The school under investigation has a body of racially diverse faculty, staff, and students. In the classrooms, the school has students who speak multiple languages. They come from different nations that have an array of skin colors. While this situation presents a major strength of the school in the effort to foster cultural diversity, it experiences cultural tensions.

A district audit revealed that students of European and Asian origin were more heavily represented in the gifted and advanced programs. On the other hand, students of African and Latin-American roots predominated in the regular and remedial programs. The audit also revealed imbalances in the degree of discipline distribution. Suspensions and reprimands for behavior among the former group were far less documented compared to the latter.

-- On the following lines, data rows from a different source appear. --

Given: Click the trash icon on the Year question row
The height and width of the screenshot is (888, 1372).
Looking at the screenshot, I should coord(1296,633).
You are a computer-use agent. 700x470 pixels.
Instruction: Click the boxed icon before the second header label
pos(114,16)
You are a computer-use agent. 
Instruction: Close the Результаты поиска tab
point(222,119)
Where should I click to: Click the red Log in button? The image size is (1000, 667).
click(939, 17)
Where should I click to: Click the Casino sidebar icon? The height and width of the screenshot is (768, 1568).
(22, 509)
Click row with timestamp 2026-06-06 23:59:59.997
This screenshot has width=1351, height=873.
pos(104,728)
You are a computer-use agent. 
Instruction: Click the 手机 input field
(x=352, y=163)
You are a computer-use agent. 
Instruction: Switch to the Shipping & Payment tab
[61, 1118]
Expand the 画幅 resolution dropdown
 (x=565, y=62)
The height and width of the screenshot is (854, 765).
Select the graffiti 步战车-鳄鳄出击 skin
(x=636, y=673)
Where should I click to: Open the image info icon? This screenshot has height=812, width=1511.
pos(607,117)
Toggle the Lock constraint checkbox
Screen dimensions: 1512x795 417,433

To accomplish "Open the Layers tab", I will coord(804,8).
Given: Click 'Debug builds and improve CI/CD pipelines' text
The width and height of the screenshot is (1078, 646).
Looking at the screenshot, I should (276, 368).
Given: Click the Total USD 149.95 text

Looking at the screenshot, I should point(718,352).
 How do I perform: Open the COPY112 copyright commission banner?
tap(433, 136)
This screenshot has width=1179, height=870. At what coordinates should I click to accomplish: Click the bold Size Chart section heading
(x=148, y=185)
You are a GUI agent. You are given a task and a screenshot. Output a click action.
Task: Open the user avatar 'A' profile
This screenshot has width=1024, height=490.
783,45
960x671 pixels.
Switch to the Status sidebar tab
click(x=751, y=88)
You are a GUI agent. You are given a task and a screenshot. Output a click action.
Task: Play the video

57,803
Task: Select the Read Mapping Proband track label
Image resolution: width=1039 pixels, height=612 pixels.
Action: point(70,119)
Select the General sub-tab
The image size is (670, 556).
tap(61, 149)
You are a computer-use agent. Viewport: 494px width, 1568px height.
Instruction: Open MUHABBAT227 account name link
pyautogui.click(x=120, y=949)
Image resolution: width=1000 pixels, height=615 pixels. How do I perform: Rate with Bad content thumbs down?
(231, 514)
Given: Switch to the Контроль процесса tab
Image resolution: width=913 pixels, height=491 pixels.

My Speech at the School’s Faculty and Staff Professional Meeting

It is my pleasure to offer insights on how racial ethnic and gender categorization of children affects their school experience. I recently completed a course on race, ethnicity, and gender in the American education, which addresses aspects that are used in classifying people in a society (Banks and McGee 45). I believe that the acquired skills and knowledge can be instrumental to this school in an effort to foster intercultural understanding among students from different nationality, linguistic, and/or color backgrounds.

Students’ experience in a multicultural community may be extended to schools. Living in a racist community, students may learn to stereotype members of different racial and micro-cultural backgrounds (Ornstein, Levine, and Gutek 92). Indeed, American Anthropological Association maintains that while “constructing US society, leaders among European-Americans fabricated the cultural/behavioral characteristics that are associated with each “race,” thus linking superior traits with Europeans and negative and inferior ones to the blacks and Indians” (par.6).

Banks and McGee reveal that micro-cultures in nations that have people from different diversity background share some common values with a nation or state, although they may be considered alien to it in some situations (9). In school settings, this situation hinders the embracement of diversity and equity (Tozer and Senese 398).

The perception of inconsistency of some people’s culture with core values of a nation may give rise to the current problem that is experienced in this school. Culture is also implicated in an education system (Banks and McGee 28). Thus, it becomes the responsibility of the school’s stakeholders to ensure propagation of the values and ideas concerning people. They should clarify that people are equal, have talents, learn capability, and have knowledge that depends on individual potential, as opposed to racial or cultural backgrounds. This strategy helps in fostering diversity and equity in education (Tozer and Senese 400).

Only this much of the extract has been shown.